Olympic Bronze Medalist Zena Cole is already looking forward to the 2016 games in Rio de Janeiro.
The Oregon woman returned last week from a month in London where she won a bronze medal in the Paralympic Games and set a new Americas record for the discus throw for a quadriplegic.
Zena arrived back in Oregon at 1 a.m. Monday night. No crowd welcomed her at the airport in Detroit, just her brother and the two nieces she has been raising as her daughters. Nor, was there any rest after a month competing against the best Paralympians in the world. Zena boarded a plane Thursday heading to Washington D.C. to meet with President Barack Obama and attend a reception for all of Team USA.
|Zena Cole with her Bronze Medal for the 2012
Zena took a few minutes from her whirlwind schedule to talk about her experiences. She said she broke her own Americas record for her class with a throw of 5.25 meters (18.04 feet). Josie Pearson of Australia won gold with a throw of 6.58 meters.
More than 4,200 athletes from 165 countries competed in such sports as swimming, volleyball, rowing, fencing, rugby, shooting, cycling and track and field. The two-week event was shown live on television and on-line. About 2.7 million tickets were sold and the final ceremonies featuring Rihanna, Jay-Z and Cold Play were sold out.
Zena is one of 19 members of the women’s track and field team. She is the oldest at 55. Gold medal winner Josie Pearson is 26. But, Zena is not conceding the future to the younger Pearson, nor anyone else.

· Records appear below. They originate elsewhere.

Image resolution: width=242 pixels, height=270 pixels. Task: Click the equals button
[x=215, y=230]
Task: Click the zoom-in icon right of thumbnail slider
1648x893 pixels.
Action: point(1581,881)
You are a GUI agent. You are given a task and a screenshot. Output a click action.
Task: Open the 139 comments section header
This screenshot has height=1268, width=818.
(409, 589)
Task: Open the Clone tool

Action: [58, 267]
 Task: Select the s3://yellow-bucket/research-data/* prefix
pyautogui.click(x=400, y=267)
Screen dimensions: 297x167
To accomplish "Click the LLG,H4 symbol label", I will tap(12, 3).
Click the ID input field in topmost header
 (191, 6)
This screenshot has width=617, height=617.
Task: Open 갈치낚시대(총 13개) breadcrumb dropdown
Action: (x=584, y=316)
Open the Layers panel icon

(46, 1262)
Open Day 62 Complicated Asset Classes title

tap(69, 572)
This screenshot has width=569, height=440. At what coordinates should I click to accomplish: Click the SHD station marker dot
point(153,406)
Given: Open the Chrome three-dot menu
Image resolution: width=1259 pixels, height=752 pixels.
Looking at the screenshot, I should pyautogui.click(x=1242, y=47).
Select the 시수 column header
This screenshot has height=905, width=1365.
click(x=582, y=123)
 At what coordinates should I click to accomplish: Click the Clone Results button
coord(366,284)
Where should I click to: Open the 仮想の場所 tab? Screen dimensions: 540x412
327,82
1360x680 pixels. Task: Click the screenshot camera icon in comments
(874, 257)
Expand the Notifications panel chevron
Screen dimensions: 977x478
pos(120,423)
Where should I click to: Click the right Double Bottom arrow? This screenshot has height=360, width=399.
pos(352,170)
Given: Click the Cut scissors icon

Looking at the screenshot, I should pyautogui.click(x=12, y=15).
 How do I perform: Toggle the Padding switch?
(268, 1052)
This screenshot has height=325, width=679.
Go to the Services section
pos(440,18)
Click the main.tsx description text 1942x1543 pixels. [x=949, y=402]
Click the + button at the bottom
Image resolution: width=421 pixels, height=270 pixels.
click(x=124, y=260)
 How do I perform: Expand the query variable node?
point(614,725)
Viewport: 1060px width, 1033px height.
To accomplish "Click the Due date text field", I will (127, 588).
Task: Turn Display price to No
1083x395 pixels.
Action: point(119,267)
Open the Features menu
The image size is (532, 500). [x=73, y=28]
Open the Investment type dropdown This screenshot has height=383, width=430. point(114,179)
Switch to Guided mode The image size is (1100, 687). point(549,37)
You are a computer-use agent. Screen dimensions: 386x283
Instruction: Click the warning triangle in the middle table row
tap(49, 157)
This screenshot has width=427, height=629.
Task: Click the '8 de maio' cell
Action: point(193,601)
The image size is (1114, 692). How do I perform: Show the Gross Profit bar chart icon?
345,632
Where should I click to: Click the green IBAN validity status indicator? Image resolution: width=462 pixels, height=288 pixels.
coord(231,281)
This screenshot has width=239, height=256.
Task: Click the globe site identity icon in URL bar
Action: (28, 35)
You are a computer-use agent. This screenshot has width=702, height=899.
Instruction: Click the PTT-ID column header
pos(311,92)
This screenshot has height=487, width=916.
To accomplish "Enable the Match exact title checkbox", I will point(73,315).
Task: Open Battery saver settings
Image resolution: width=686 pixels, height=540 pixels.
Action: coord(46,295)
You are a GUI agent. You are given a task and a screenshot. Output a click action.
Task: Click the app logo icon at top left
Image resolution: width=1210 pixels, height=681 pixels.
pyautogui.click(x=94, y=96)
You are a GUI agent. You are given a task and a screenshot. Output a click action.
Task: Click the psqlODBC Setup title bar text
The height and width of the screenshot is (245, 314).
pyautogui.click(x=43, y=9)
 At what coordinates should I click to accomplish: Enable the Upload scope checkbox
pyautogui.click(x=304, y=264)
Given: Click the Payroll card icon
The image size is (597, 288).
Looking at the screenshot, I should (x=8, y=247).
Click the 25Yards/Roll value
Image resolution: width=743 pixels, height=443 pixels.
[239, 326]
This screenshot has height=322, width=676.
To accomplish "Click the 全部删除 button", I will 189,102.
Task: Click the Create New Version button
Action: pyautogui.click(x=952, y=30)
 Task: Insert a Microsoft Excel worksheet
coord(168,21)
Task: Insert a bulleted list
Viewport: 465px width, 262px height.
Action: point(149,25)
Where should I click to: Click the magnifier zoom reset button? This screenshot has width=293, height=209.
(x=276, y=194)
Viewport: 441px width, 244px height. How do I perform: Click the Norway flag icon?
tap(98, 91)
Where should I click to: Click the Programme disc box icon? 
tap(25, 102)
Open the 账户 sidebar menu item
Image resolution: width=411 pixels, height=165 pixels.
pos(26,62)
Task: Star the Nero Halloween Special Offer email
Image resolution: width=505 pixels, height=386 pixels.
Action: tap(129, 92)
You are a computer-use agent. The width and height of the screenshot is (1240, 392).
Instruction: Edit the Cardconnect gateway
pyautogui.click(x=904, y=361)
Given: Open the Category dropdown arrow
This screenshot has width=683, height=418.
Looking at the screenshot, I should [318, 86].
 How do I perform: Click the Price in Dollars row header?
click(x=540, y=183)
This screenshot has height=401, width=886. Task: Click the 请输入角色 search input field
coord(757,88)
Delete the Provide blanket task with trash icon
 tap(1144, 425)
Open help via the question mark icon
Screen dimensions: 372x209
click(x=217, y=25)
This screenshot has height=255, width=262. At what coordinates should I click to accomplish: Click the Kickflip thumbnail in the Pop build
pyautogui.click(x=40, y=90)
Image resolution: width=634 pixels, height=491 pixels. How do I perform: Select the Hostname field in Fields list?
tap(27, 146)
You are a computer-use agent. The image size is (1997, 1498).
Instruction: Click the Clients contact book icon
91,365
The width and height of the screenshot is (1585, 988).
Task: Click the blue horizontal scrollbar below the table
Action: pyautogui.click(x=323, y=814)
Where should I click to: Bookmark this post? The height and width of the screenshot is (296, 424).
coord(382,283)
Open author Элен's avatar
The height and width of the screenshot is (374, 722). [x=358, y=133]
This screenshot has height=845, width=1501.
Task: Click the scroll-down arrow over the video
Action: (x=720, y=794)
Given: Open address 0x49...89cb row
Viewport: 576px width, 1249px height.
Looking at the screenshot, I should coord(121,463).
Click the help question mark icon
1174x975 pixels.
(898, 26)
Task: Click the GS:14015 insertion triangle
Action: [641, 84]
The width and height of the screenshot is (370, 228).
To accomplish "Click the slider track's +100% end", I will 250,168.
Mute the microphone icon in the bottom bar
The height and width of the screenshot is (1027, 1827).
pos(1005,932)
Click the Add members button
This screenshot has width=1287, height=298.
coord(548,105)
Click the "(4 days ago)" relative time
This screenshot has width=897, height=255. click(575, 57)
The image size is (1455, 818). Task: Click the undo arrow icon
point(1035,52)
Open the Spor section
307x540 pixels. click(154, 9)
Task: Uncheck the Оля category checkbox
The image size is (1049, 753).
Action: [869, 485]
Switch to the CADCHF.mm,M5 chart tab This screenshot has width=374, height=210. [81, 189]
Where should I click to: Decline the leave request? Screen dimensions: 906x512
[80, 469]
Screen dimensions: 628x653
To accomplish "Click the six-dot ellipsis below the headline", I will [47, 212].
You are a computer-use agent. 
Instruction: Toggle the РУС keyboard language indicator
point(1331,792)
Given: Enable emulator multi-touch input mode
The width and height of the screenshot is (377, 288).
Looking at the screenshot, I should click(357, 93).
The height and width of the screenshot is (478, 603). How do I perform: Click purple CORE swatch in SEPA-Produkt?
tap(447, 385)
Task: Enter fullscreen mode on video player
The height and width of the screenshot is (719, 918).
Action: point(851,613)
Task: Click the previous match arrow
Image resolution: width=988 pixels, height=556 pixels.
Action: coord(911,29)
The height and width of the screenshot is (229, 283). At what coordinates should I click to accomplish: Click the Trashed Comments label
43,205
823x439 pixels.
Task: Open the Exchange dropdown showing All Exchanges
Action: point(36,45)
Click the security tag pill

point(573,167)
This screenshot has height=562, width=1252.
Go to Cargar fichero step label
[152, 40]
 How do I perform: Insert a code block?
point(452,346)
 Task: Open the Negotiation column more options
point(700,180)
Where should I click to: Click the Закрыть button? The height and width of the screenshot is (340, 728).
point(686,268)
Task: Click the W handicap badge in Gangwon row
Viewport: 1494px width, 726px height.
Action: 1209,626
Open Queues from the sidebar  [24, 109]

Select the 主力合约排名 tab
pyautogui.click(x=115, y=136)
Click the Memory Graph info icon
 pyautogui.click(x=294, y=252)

“There are a lot of young folks out there coming in and the competition is going to get tougher. I’ll just have to get tougher right along with them,” she said.
Zena competes in the quadriplegic category (F-51). She’s been in a wheelchair since age 14, a victim of polio. But, prior to that, when she was on crutches, she developed a love for sports playing neighborhood pick-up games with her brothers.
In 1979, at age 22, she started participating in wheelchair sports with the Toledo Marathon Silver Streaks. She juggled sports with her responsibilities as a single parent to three nieces while working for Goodwill Industries and the State of Ohio Bureau of Vocational Rehabilitation.
That love of sport has been part of her life since. She currently works out every other day with Thera-bands and a balance ball. Afterwards, she practices throwing the discus and club (similar to the hammer).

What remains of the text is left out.